TASK PROMPT: Each line of the data below holding the word "Open" must be copied.

+++ DATA EXTRACTS

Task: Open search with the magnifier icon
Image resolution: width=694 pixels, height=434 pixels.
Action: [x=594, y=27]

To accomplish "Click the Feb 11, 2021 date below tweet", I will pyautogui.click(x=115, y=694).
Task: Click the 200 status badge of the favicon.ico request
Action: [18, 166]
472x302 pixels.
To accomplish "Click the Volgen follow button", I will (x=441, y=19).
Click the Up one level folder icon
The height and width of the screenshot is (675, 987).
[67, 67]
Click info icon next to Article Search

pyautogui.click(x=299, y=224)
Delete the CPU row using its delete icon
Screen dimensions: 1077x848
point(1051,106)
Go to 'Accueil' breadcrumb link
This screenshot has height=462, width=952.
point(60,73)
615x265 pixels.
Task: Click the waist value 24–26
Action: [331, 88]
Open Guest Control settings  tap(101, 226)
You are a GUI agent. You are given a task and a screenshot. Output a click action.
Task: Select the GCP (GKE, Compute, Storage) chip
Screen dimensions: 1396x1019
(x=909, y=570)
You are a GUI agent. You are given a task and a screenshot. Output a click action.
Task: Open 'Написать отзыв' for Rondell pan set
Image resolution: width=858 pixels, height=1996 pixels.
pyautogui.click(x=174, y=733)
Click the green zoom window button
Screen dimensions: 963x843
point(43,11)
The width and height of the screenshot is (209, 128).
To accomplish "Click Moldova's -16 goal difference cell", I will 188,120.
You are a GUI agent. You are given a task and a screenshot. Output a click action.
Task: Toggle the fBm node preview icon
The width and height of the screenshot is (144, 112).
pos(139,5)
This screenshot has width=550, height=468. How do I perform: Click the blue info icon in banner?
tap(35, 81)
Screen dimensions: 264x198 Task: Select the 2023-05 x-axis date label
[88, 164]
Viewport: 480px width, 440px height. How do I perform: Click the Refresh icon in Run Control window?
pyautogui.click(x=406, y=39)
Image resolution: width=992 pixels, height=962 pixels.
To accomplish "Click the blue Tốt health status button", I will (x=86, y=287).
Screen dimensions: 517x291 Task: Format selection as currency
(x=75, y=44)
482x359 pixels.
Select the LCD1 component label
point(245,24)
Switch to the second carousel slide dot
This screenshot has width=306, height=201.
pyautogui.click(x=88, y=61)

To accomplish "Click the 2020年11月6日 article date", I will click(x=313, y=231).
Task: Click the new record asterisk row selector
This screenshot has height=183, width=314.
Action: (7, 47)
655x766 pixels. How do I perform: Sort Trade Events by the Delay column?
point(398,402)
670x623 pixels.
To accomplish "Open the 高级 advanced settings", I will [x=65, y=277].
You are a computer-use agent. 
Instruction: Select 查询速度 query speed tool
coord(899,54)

++++++

EXERCISE SOLUTION:
Task: Open search with the magnifier icon
Open Guest Control settings  tap(101, 226)
Task: Open 'Написать отзыв' for Rondell pan set
To accomplish "Open the 高级 advanced settings", I will [x=65, y=277].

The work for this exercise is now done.